# [Source extract]
Segment Open
Common debug queries
-- Check network events for a domain
SELECT * FROM net_events WHERE domain LIKE '%example%' ORDER BY timestamp DESC LIMIT 10;
-- Verify MCP tool calls were logged
SELECT server_name, tool_name, decision, duration_ms FROM mcp_calls ORDER BY timestamp DESC;
-- Check model API calls
SELECT provider, model, status_code, duration_ms FROM model_calls ORDER BY timestamp DESC;
-- File system events
SELECT operation, path, success FROM fs_events ORDER BY timestamp DESC LIMIT 20;
End-to-end validation is not optional
After any change touching guest binaries, network policy, telemetry, MCP, or VM lifecycle:
just run "capsem-doctor"-- verifies sandbox integrity inside the VM- After telemetry/logging changes: run a real session and verify with
just inspect-sessionthat all 6 tables (net_events, model_calls, tool_calls, tool_responses, mcp_calls, fs_events) are populated correctly
When tests fail
Never dismiss a test failure as "pre-existing" or "unrelated." Every failure must be investigated. Follow the dev-debugging workflow:
- Do not change the test to make it pass. The test is evidence. Changing the assertion to match broken behavior destroys that evidence.
- Reproduce and diagnose first. Understand why it fails before writing any fix. See the dev-debugging skill for the full methodology: reproduce with a test, diagnose root cause, then fix comprehensively.
- Fix the code, not the test. If the test is genuinely wrong (not the code), explain in detail why the test's expectation is incorrect before changing it.
Platform gating tests
cargo test --test platform_gating scans all .rs files under crates/ for macOS-only and Linux-only symbols (libc::clonefile, AppleVzHypervisor, KvmHypervisor, FICLONE, etc.) and verifies they appear inside #[cfg(target_os = "...")] blocks. This catches ungated platform APIs before they reach CI. Run this test when adding any platform-specific code.
Testable design
Extract logic into capsem-core -- never embed business logic in the app layer where it's coupled to Tauri. If you can't test something without booting a VM or launching the GUI, it belongs in core.
Segment Closed
# [Work required]
Write out the part of the debugging and testing guide that begins at "Testable design" and ends at "belongs in core.", keeping every character as it appears. Work only from the debugging and testing guide.

# [Data under study]
Segment Open
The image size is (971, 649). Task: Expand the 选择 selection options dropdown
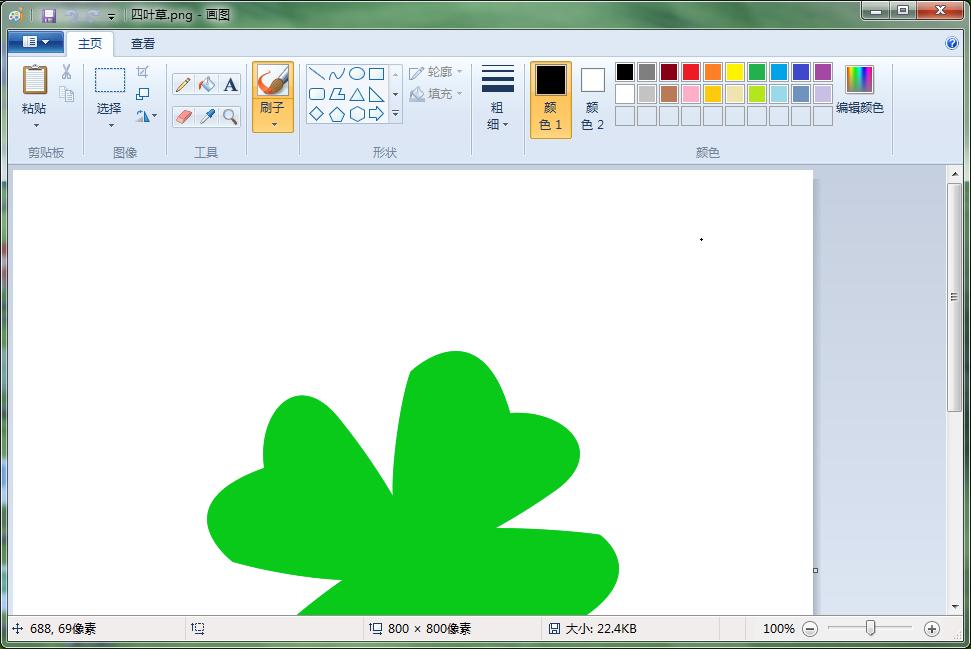click(x=110, y=125)
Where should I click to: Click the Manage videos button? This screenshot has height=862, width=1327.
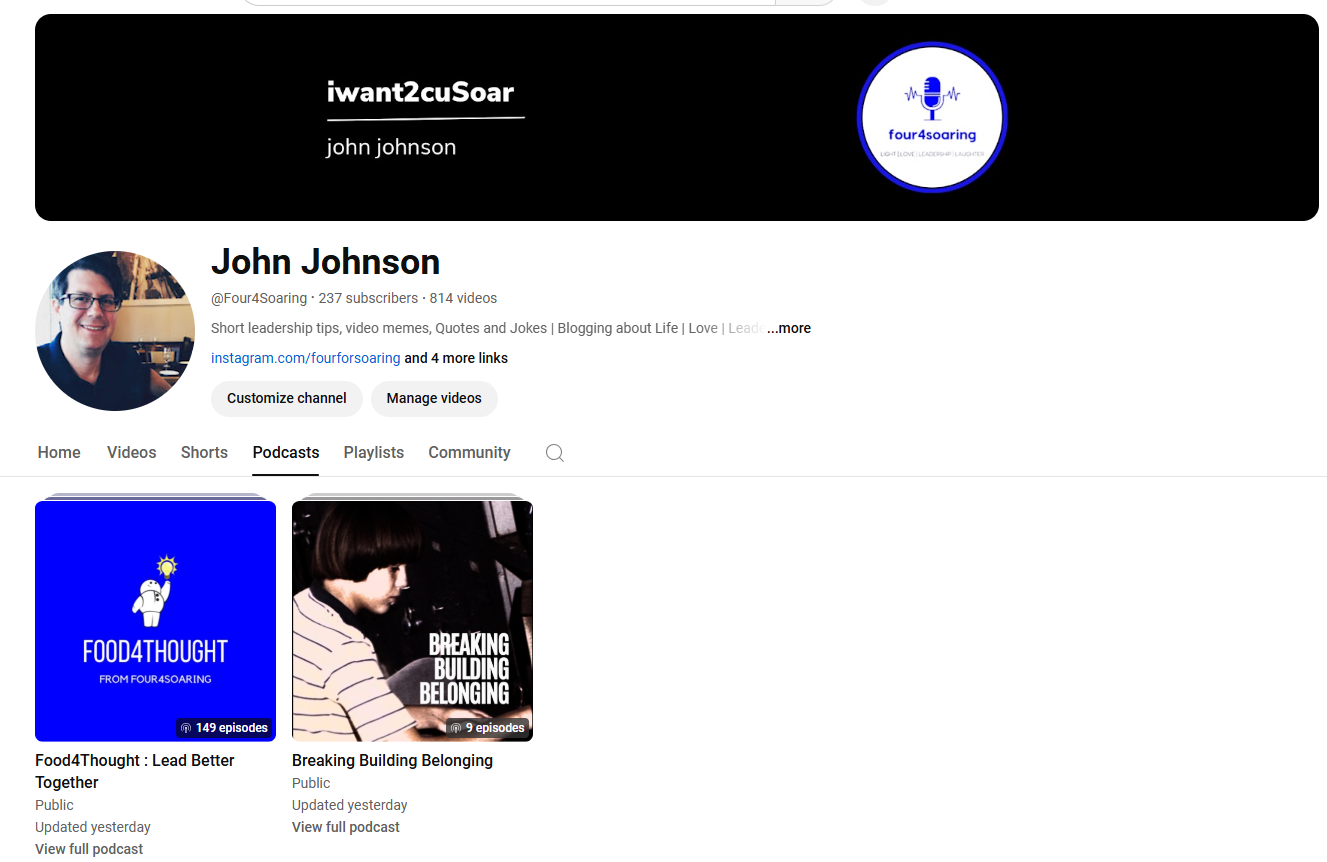[x=434, y=398]
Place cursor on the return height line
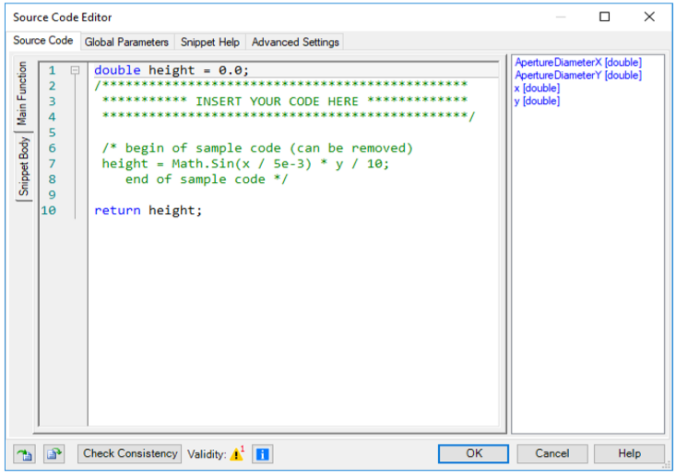 pos(148,210)
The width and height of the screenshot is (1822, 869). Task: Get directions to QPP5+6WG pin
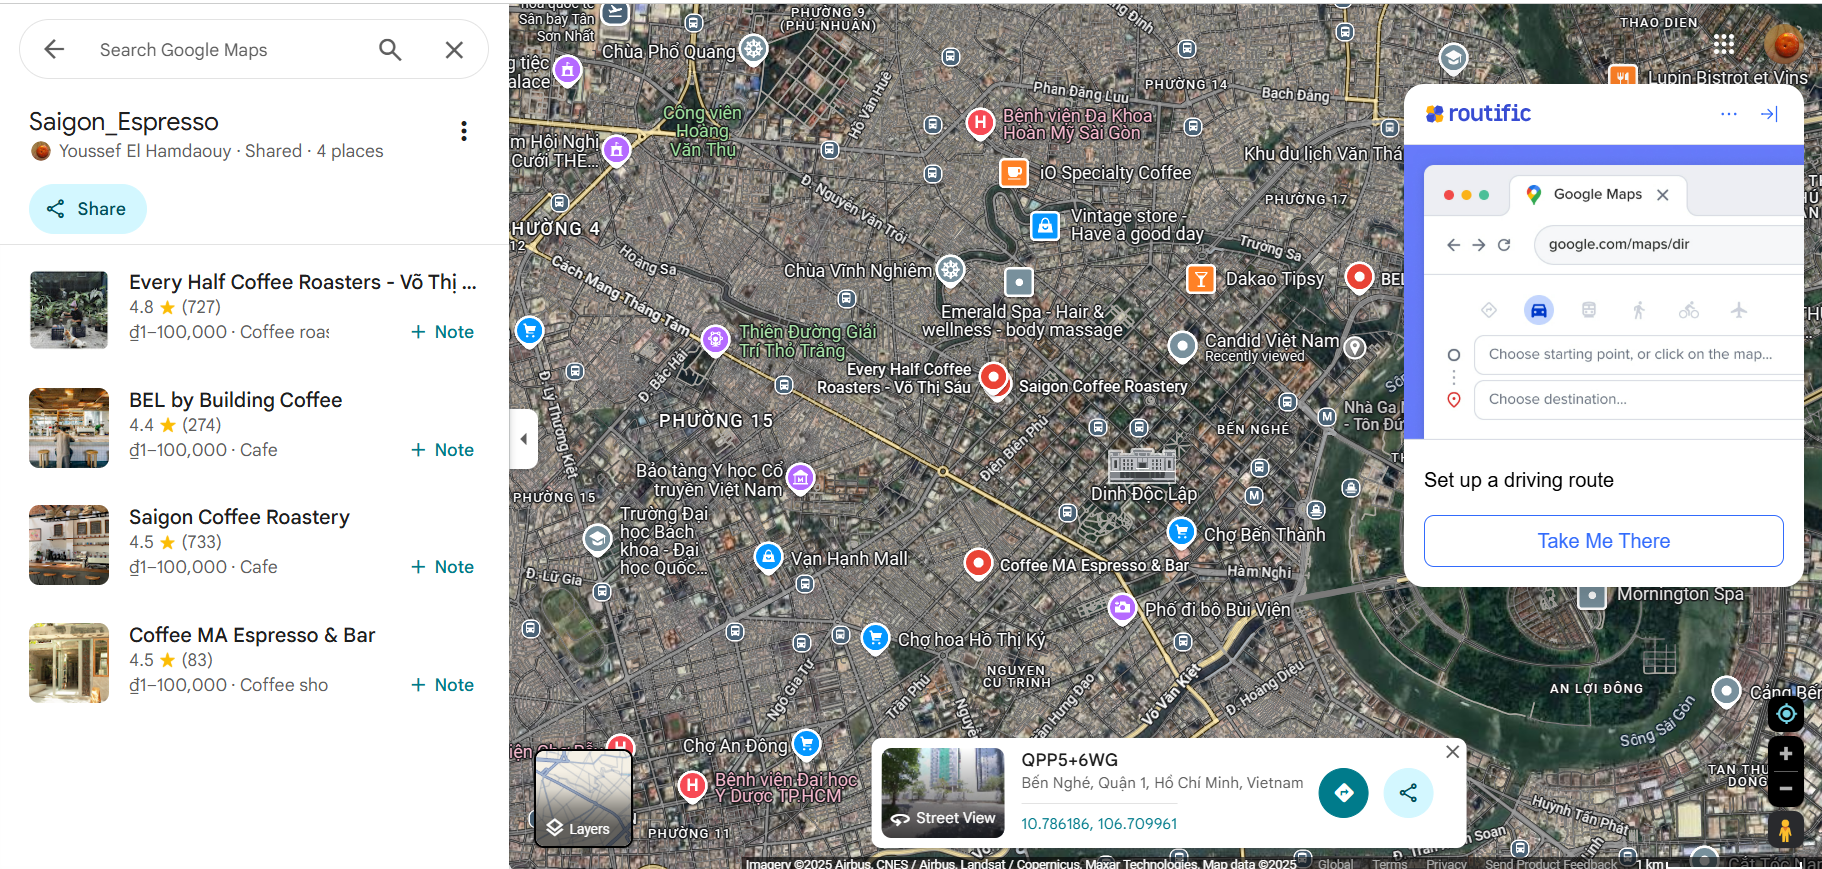1343,793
Segment Closed
# [Answer space]
Testable design
Extract logic into capsem-core -- never embed business logic in the app layer where it's coupled to Tauri. If you can't test something without booting a VM or launching the GUI, it belongs in core.